Copy the passage of the transcript on police phone searches from "The fact that Police" to "a particular way.".

→ Text:
● ● ● ●
Ms Connelly, would you care to comment?

Clare Connelly (Faculty of Advocates)

I, too, have some sympathy with Police Scotland and the Crown Office in trying to present to you a robust legal framework that legitimises what is proposed. We are not the first jurisdiction to face this problem. In 2013, Mr Justice Cromwell, a Canadian Supreme Court judge, highlighted that the traditional legal framework that would surround search of individuals and their property requires updating in order to protect the unique privacy interests that are at stake in computer searches. The reason for that is that searching a computer—smartphones are computers—is not the same as searching a cupboard or a filing cabinet. A warrant that is granted to allow an office to be searched can set very strict parameters. When you access a person’s mobile phone, you do not access only what is contained in the device in your hand; it is a gateway to the cloud and to external sources of information.

The fact that Police Scotland representatives have returned a number of times without the clear legal framework that you are looking for reflects the complexity of that challenge. So far in case law, we have seen that, when it comes to examining mobile devices, the Scottish courts rely on the traditional legal approach. In my respectful submission, that traditional legal approach is not fit for purpose, and that is a matter that needs to be looked at again.

Stewart Stevenson (Banffshire and Buchan Coast) (SNP)

I wonder whether the complexities might be susceptible to trying to granularise the issue. I want to do that in a particular way.

Is there a different set of law that applies to the seizing of a phone as opposed to the subsequent searching? I can see—this is not a legal statement—that it makes logical sense to seize a phone to protect it because it would be interfered with in some circumstances, even if there might have to be a legal process to allow the searching of that phone, just as the police might secure premises but not have the right to enter and search them. Is it reasonable to look at the problem not as a single problem but as a sequence of different legal competences or questions that need to be asked? I think that “Seizing” and “Searching” sound like two useful headings. Am I right or wrong in looking at the matter in that way?

Clare Connelly

That is a reasonable approach. Underpinning both is the fact that we are dealing with current technology, and the legal regulation of that involves the application of laws that could not have envisaged when they were developed that we would have that level of technology.

Another difficulty is that those who make determinations about the admissibility of evidence are old people like me who use their phone to telephone people and, perhaps at a push, manage to send a text.

Age is relative, of course.
● ● ● ●
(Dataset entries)
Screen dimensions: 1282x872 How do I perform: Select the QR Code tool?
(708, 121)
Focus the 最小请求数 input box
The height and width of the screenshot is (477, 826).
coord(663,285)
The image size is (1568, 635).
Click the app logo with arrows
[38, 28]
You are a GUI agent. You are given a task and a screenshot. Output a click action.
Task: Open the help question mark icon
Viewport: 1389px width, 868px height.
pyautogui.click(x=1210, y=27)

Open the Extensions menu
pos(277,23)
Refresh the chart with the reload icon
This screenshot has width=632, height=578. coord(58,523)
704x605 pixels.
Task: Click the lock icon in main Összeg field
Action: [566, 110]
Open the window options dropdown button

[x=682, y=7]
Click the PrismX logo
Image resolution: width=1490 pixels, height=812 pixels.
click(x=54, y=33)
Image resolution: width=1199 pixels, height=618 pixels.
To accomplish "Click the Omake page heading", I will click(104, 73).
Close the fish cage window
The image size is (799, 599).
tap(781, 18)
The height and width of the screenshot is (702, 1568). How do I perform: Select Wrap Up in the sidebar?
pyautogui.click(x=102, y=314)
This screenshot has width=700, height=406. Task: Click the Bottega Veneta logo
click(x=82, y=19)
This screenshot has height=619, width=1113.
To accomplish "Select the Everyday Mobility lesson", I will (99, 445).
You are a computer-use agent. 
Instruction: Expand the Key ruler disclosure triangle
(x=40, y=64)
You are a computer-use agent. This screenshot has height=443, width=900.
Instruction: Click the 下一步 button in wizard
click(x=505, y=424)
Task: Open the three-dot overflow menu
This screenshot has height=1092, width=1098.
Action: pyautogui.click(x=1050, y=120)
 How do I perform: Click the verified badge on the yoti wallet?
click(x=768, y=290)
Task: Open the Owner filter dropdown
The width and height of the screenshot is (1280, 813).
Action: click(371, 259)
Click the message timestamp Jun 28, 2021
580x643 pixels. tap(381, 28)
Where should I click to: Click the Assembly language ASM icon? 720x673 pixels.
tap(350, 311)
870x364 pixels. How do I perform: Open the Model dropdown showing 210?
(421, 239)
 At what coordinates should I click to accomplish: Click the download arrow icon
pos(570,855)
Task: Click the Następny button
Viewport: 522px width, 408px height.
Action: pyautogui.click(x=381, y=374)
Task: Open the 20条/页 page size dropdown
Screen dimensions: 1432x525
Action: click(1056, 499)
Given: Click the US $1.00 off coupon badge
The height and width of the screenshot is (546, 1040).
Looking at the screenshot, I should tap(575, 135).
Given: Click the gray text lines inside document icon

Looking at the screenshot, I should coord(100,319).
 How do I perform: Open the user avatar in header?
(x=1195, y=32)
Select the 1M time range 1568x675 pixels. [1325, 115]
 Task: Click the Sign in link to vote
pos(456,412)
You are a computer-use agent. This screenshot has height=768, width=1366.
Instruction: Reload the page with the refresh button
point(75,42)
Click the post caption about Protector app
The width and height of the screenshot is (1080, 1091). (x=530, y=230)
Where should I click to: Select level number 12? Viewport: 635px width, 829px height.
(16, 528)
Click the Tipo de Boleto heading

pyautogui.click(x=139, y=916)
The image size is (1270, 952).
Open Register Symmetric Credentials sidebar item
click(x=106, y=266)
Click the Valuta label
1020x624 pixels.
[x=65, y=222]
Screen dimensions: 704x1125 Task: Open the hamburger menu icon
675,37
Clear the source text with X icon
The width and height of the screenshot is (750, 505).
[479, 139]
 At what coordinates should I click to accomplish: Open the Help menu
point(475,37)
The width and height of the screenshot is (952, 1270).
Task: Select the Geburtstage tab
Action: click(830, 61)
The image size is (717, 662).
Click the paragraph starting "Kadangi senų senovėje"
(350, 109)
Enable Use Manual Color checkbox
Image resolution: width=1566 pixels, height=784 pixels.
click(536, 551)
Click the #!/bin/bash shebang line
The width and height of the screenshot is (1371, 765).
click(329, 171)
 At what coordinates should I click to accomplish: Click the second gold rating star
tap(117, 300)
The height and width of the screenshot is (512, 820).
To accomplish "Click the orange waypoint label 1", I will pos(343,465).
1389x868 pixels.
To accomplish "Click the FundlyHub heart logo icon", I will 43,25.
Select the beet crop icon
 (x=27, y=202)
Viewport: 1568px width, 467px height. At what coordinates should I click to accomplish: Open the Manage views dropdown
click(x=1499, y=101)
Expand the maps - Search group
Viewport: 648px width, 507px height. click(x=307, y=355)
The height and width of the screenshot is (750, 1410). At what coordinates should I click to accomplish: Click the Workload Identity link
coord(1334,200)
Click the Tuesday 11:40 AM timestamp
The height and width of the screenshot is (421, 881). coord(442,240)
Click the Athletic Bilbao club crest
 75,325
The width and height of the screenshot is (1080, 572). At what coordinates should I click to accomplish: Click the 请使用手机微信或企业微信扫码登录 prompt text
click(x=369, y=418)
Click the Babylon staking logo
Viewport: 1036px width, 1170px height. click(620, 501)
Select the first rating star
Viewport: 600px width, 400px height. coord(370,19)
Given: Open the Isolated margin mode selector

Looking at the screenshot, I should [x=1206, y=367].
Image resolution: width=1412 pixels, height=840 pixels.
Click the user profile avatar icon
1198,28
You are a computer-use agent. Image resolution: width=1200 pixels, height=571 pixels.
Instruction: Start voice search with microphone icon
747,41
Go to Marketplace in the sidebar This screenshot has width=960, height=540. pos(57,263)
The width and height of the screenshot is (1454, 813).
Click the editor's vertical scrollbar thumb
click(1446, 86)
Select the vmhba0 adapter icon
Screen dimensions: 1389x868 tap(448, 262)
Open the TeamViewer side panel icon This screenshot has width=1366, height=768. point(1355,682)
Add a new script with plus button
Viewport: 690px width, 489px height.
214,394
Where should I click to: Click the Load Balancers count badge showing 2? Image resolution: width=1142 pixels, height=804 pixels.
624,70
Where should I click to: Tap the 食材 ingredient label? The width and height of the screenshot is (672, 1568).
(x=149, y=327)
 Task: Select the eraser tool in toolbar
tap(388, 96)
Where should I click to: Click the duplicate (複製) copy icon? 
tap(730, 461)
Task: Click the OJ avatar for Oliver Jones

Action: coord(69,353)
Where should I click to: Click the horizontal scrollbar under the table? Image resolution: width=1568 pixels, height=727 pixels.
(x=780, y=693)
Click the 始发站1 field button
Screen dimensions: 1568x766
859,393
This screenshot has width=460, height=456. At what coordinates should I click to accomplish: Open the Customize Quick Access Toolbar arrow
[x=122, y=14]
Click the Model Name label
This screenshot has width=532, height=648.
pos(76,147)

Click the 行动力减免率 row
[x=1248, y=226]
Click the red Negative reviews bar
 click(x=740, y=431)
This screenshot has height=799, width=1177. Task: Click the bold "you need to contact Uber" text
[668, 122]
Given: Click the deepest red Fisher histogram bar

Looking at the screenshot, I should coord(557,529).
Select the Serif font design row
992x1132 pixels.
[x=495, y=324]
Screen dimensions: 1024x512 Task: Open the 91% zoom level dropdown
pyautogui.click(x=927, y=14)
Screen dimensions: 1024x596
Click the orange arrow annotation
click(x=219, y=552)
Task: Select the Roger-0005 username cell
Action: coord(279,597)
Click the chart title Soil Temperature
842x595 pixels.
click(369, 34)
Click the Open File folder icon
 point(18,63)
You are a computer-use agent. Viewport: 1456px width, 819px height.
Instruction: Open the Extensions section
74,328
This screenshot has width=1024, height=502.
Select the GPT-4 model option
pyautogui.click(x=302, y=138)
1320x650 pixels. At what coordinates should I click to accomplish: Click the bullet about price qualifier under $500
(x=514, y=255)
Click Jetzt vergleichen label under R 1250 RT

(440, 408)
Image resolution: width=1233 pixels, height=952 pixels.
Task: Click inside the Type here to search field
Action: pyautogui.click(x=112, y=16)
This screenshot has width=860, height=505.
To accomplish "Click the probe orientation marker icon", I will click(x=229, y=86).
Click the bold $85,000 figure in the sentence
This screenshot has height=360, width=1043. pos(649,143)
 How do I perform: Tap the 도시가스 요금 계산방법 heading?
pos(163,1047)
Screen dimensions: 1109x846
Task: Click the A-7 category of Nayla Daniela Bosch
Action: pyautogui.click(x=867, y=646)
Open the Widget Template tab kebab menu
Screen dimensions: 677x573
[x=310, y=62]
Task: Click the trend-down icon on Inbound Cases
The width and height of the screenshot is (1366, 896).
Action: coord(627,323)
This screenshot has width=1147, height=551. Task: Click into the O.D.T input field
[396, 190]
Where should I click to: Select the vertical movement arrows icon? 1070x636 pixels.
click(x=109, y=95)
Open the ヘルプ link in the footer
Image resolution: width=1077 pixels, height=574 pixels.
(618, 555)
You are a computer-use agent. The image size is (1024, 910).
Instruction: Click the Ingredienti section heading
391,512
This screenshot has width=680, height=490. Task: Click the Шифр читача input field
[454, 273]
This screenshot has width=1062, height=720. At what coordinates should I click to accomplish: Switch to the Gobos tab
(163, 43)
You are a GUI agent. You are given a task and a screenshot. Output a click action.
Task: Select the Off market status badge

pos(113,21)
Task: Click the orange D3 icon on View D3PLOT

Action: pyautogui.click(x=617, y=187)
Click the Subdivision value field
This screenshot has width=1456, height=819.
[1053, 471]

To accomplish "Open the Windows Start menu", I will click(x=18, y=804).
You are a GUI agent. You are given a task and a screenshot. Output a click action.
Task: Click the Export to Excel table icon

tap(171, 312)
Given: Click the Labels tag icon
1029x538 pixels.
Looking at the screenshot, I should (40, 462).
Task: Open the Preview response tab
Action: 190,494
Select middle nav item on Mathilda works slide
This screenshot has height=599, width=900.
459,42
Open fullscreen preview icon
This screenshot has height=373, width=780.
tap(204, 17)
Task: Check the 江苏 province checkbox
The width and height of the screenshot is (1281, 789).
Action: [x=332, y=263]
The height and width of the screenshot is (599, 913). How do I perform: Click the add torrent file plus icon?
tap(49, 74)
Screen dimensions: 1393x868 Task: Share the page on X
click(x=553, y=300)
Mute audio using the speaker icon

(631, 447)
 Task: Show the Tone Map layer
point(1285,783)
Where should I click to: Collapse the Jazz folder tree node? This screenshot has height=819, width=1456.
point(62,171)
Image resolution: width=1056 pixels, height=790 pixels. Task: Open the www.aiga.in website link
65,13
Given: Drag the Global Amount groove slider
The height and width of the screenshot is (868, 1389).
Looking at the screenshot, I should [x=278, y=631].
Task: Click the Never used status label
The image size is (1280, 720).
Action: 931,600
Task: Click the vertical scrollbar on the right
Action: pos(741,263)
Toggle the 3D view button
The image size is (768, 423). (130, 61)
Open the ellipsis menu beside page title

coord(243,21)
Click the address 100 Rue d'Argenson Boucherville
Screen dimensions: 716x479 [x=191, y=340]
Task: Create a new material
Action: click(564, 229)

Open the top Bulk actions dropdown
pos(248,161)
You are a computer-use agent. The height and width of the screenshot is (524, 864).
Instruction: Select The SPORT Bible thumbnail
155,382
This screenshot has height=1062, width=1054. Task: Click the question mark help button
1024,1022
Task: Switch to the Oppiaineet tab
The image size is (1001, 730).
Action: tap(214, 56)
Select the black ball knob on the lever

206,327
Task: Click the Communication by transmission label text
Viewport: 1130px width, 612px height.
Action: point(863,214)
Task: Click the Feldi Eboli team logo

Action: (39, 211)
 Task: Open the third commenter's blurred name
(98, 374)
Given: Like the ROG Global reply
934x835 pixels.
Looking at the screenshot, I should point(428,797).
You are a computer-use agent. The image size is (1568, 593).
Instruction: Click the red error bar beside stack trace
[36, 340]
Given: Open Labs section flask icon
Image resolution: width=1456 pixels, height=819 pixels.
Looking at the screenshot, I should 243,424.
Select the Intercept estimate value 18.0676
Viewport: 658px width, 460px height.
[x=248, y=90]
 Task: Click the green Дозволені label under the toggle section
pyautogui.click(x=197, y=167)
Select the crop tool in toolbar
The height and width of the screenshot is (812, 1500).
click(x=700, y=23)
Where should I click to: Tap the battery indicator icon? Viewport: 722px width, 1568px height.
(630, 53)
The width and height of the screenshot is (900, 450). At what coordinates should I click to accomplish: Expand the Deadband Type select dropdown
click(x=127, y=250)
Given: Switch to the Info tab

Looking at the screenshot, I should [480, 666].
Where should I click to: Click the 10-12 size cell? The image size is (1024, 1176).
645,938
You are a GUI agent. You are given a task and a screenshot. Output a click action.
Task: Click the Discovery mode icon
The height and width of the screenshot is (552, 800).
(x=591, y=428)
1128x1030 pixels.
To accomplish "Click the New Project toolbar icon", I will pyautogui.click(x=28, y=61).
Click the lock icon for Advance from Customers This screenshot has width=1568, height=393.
● ● ● ●
→ Exercise result:
The fact that Police Scotland representatives have returned a number of times without the clear legal framework that you are looking for reflects the complexity of that challenge. So far in case law, we have seen that, when it comes to examining mobile devices, the Scottish courts rely on the traditional legal approach. In my respectful submission, that traditional legal approach is not fit for purpose, and that is a matter that needs to be looked at again.

Stewart Stevenson (Banffshire and Buchan Coast) (SNP)

I wonder whether the complexities might be susceptible to trying to granularise the issue. I want to do that in a particular way.